_Given information_
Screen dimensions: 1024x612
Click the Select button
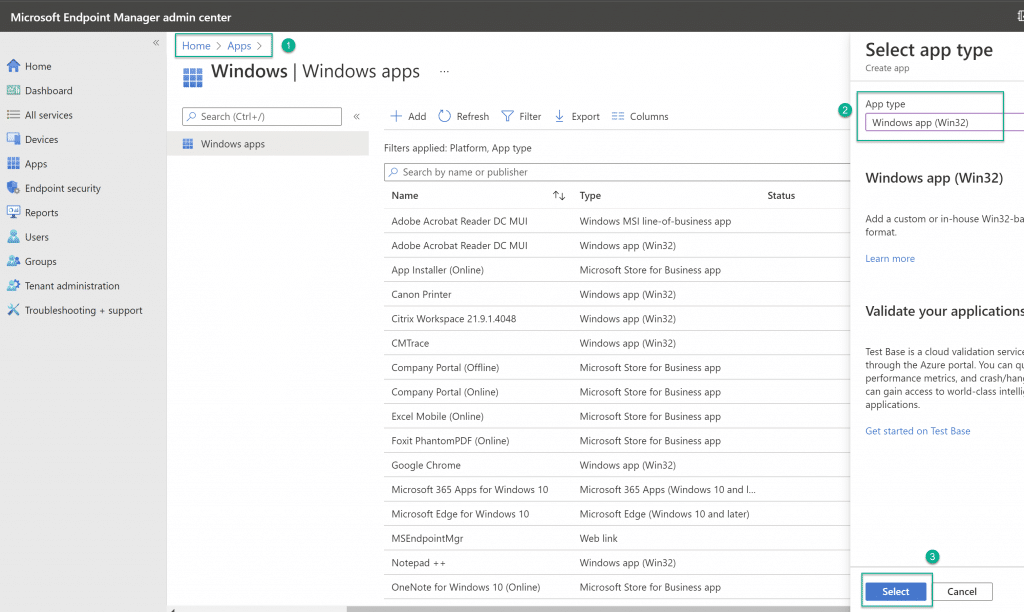point(895,591)
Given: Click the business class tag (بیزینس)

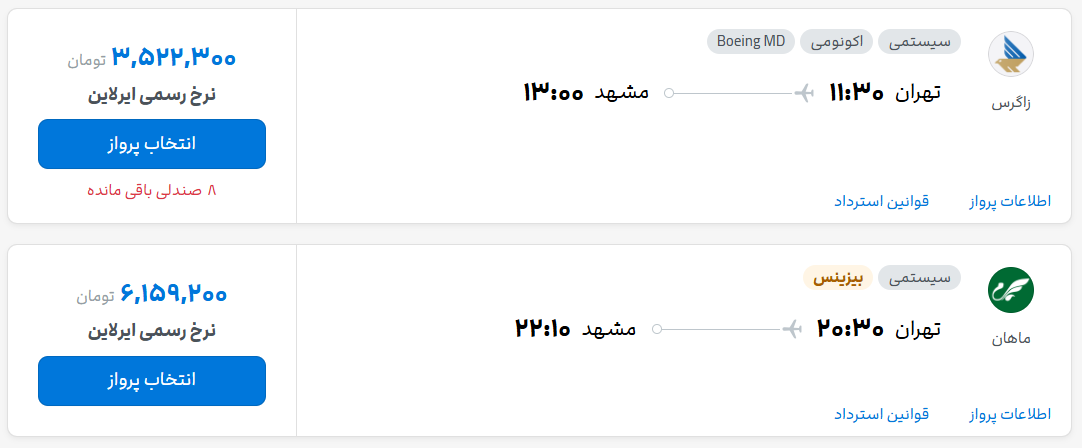Looking at the screenshot, I should [838, 277].
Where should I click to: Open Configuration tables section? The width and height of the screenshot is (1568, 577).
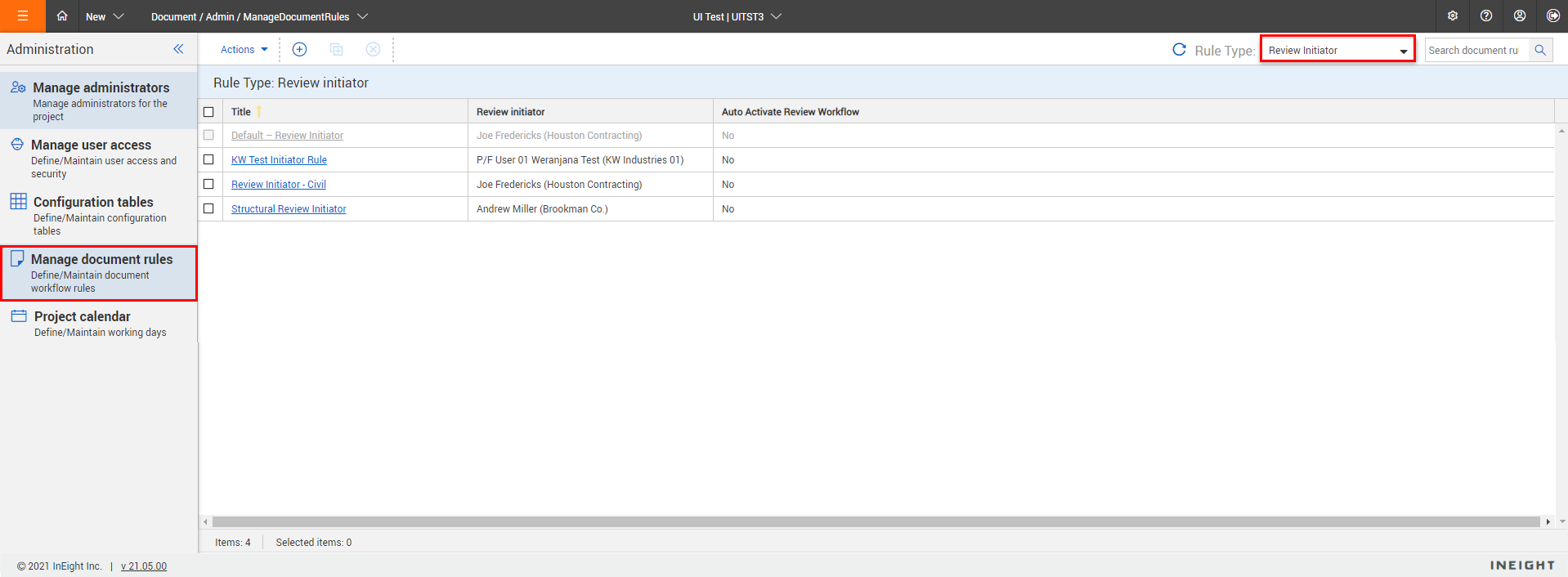click(93, 203)
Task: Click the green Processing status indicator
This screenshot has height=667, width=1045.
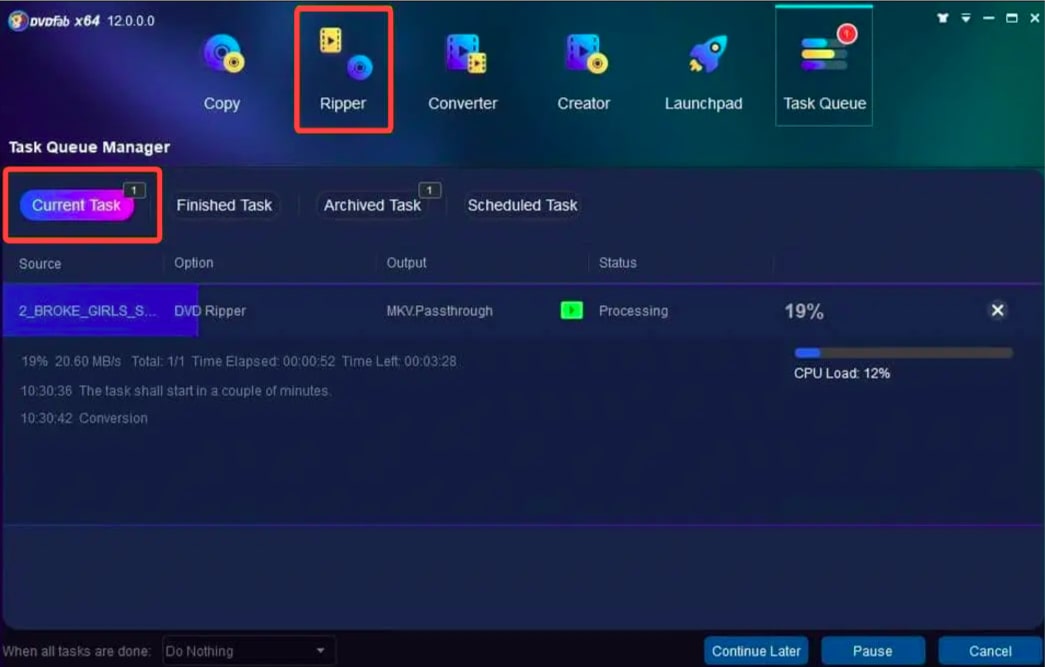Action: [571, 311]
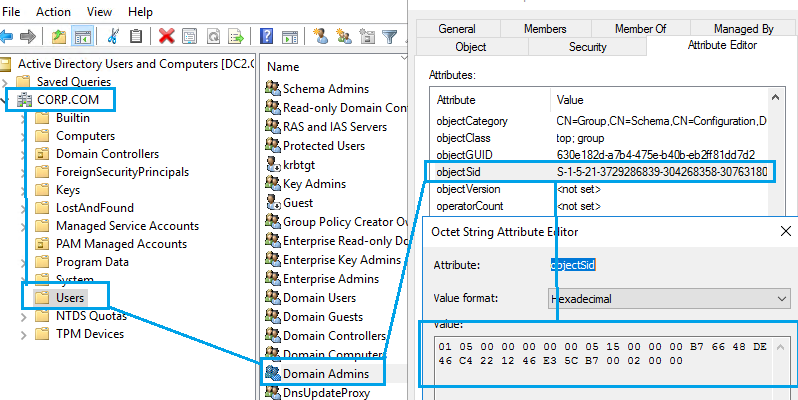Click the Export List toolbar icon

(x=237, y=36)
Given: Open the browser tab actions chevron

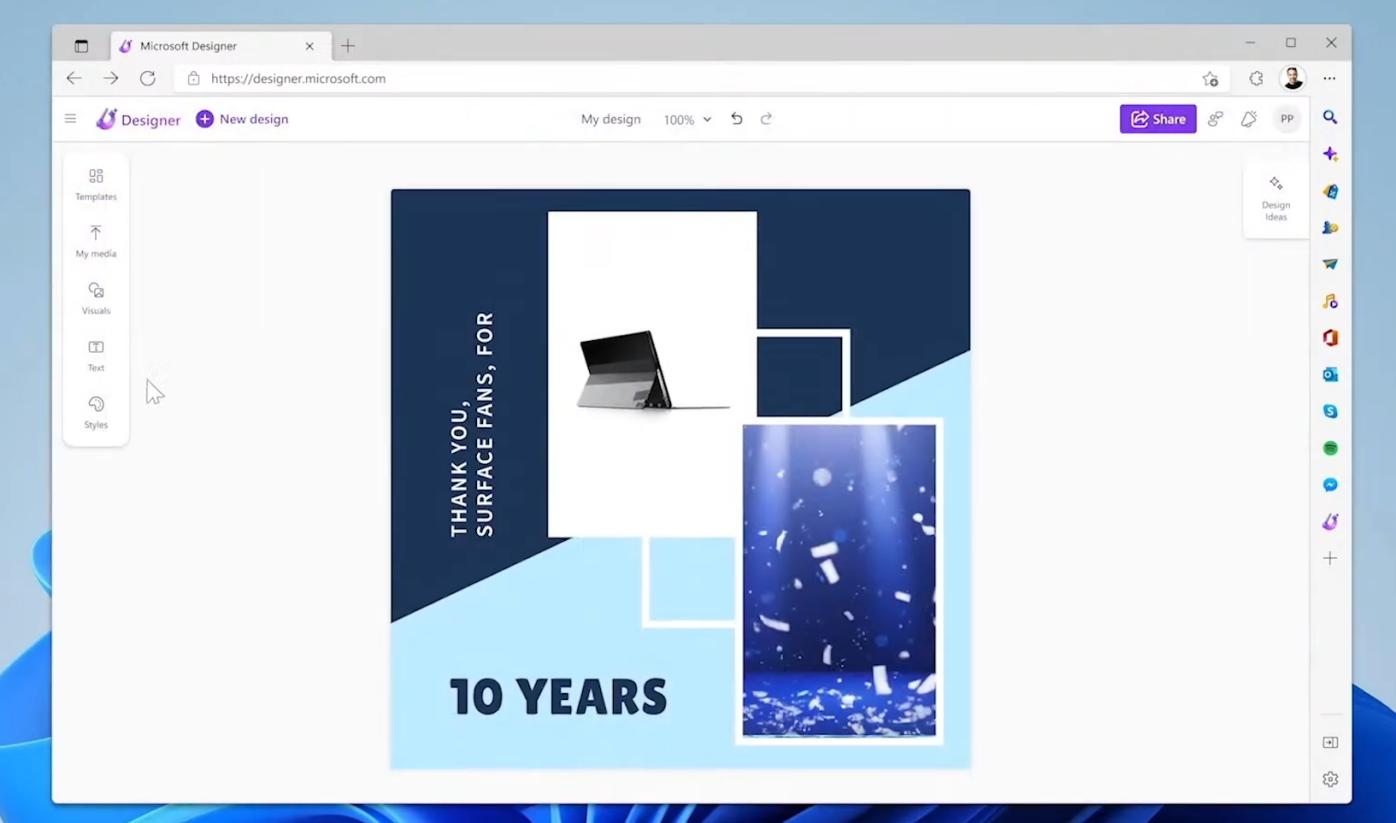Looking at the screenshot, I should 82,45.
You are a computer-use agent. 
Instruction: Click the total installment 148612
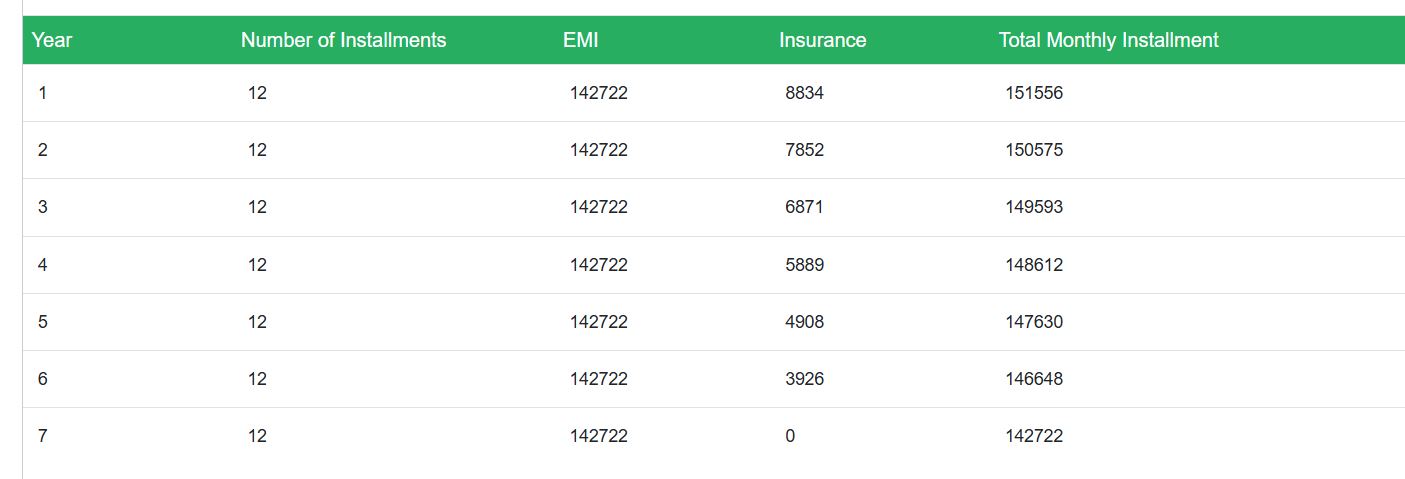1034,265
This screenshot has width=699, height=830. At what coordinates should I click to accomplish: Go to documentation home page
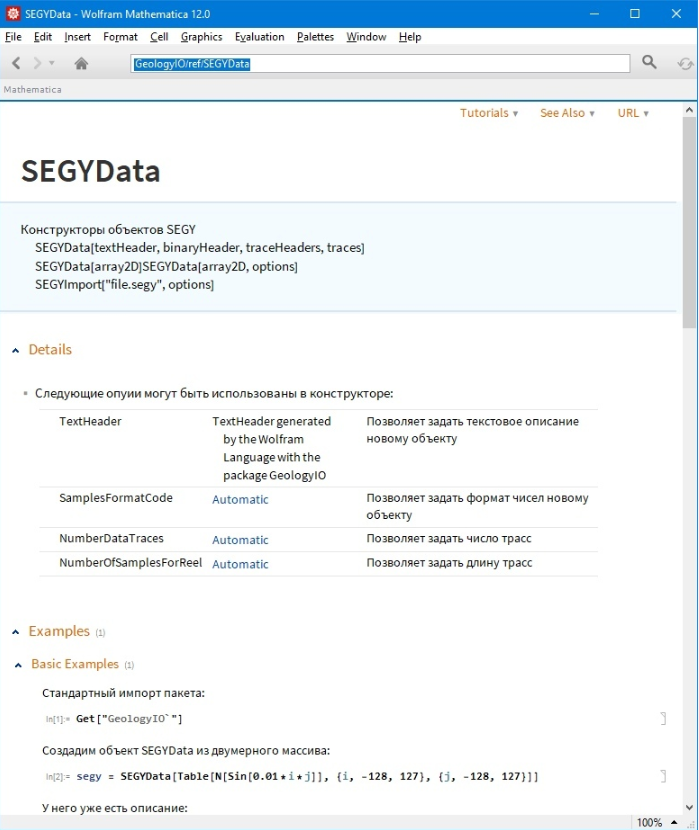[x=81, y=63]
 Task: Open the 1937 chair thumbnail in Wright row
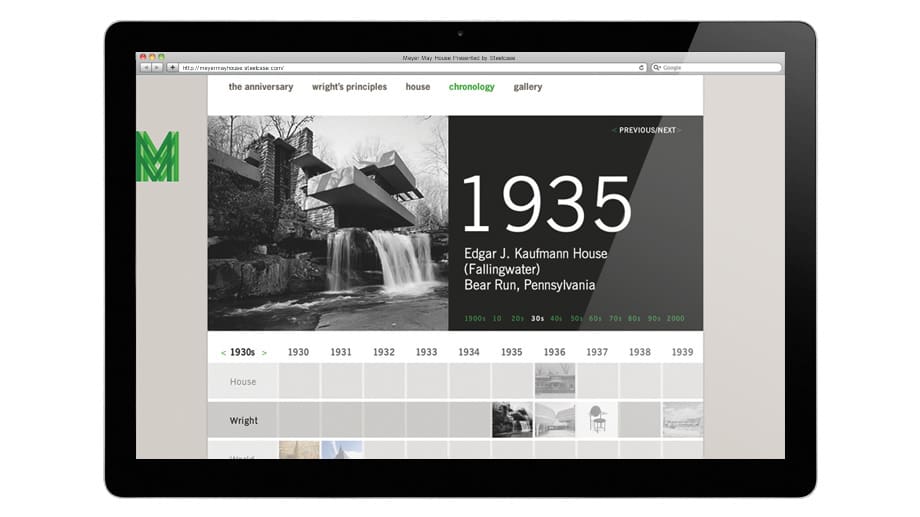[597, 420]
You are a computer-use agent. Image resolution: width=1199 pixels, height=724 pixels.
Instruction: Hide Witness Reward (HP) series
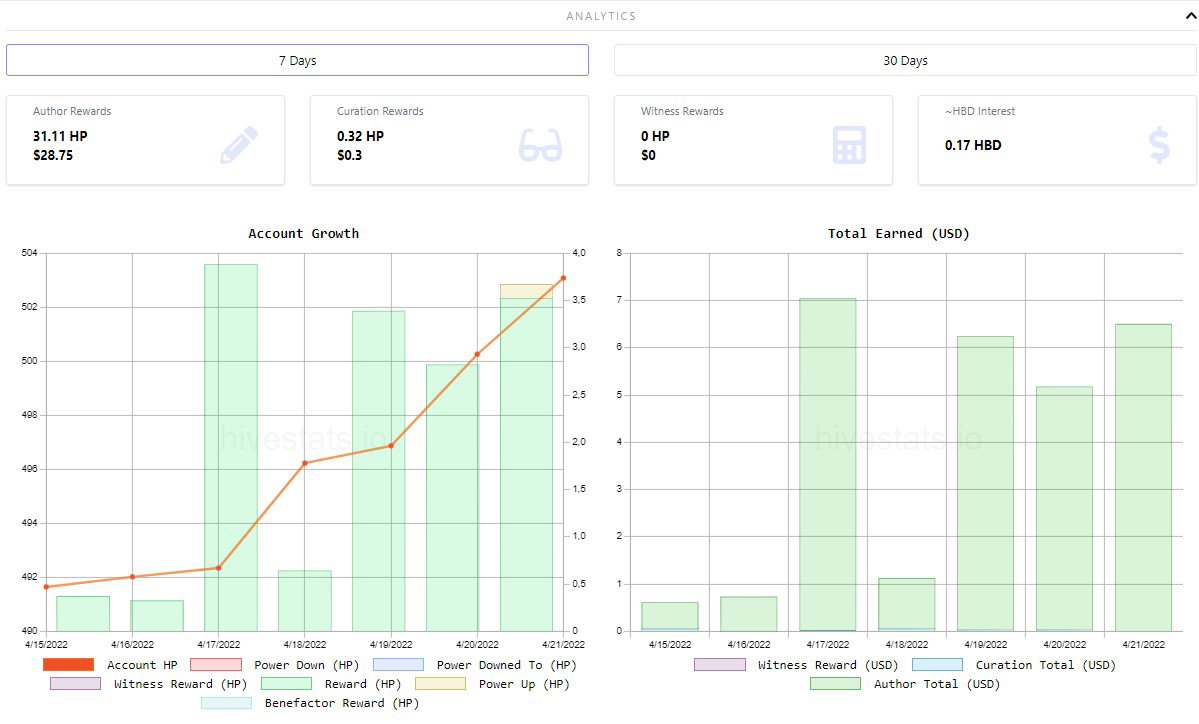tap(148, 684)
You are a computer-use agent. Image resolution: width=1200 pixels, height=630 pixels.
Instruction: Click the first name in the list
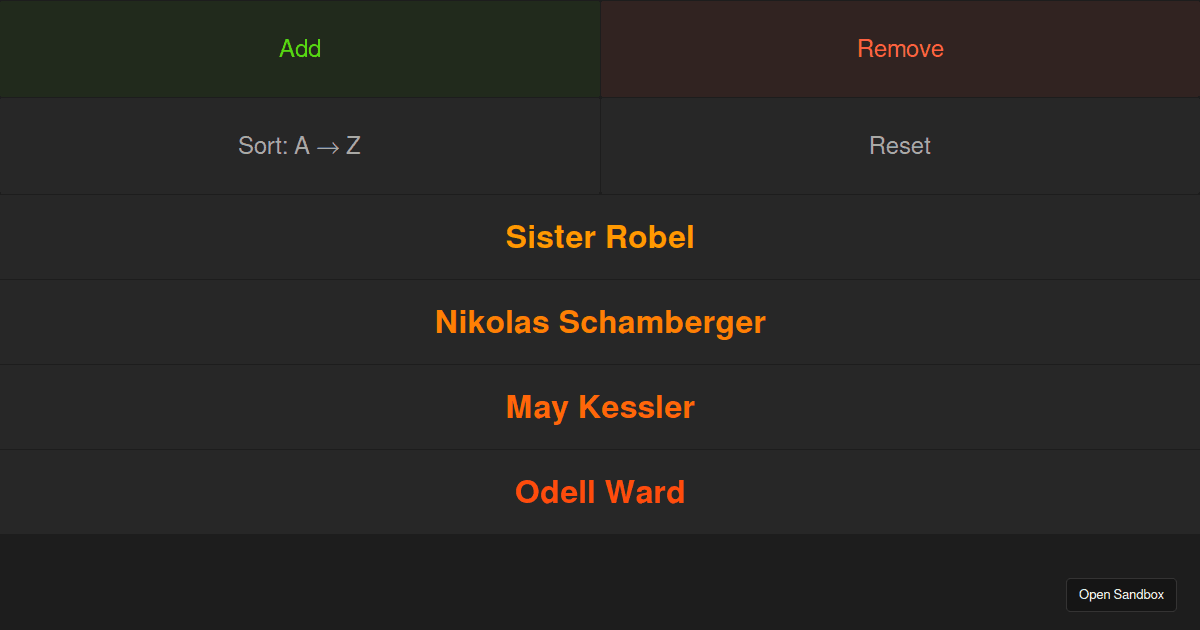(600, 237)
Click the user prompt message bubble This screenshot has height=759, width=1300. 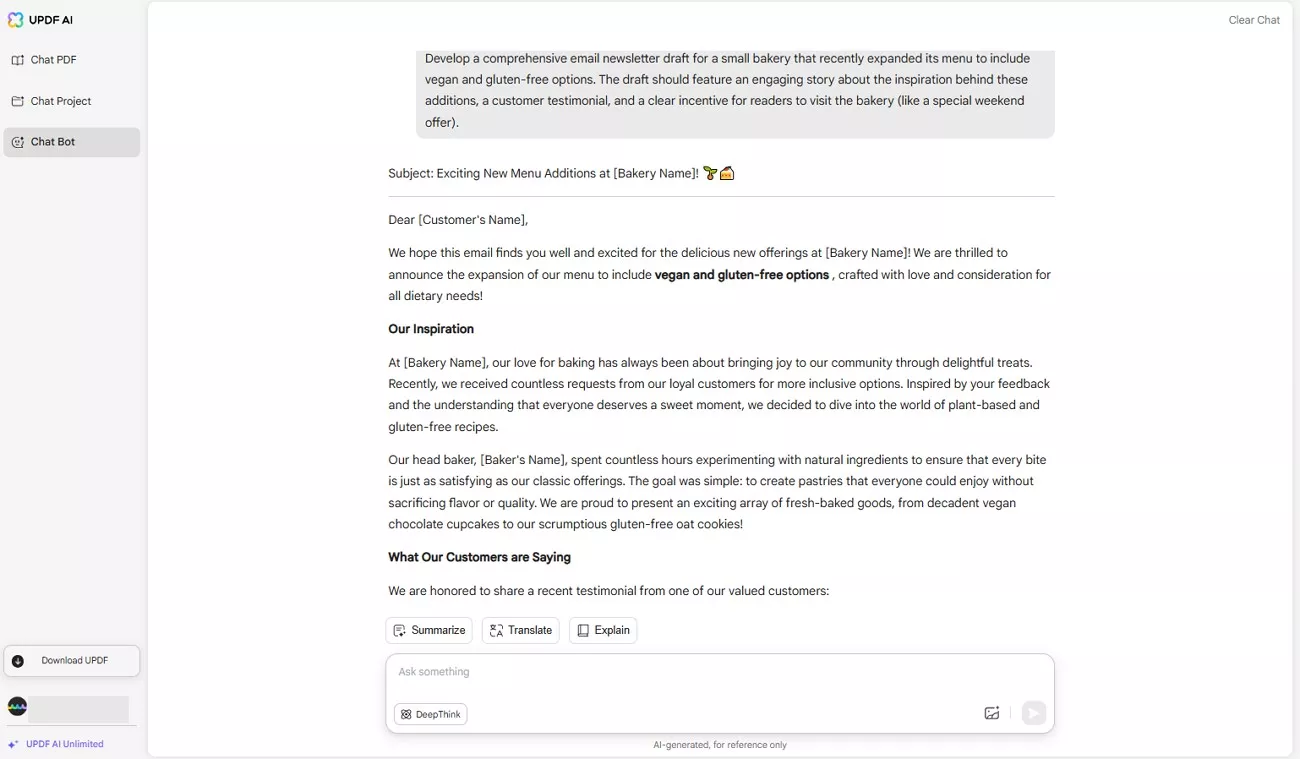735,91
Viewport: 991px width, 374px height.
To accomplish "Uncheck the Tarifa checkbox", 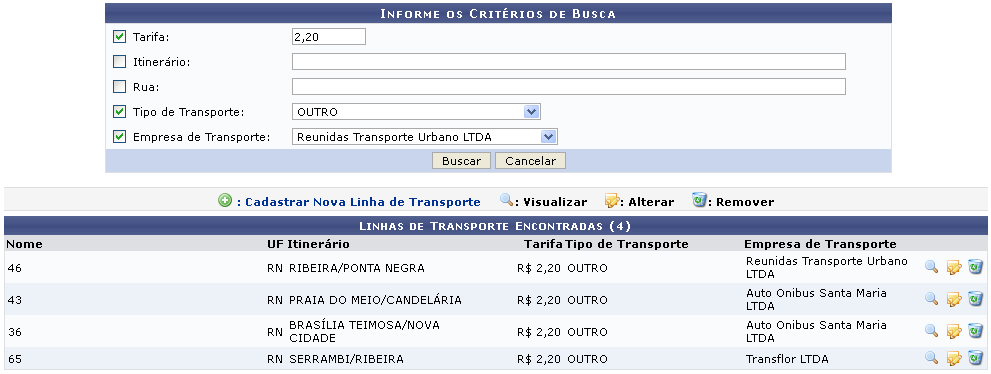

_What you should do_
What is needed is each line from the records with the word "pixels" in it.

_Task output_
You are a computer-use agent. Image resolution: width=1199 pixels, height=724 pixels.
You are a computer-use agent. Image resolution: width=1200 pixels, height=630 pixels.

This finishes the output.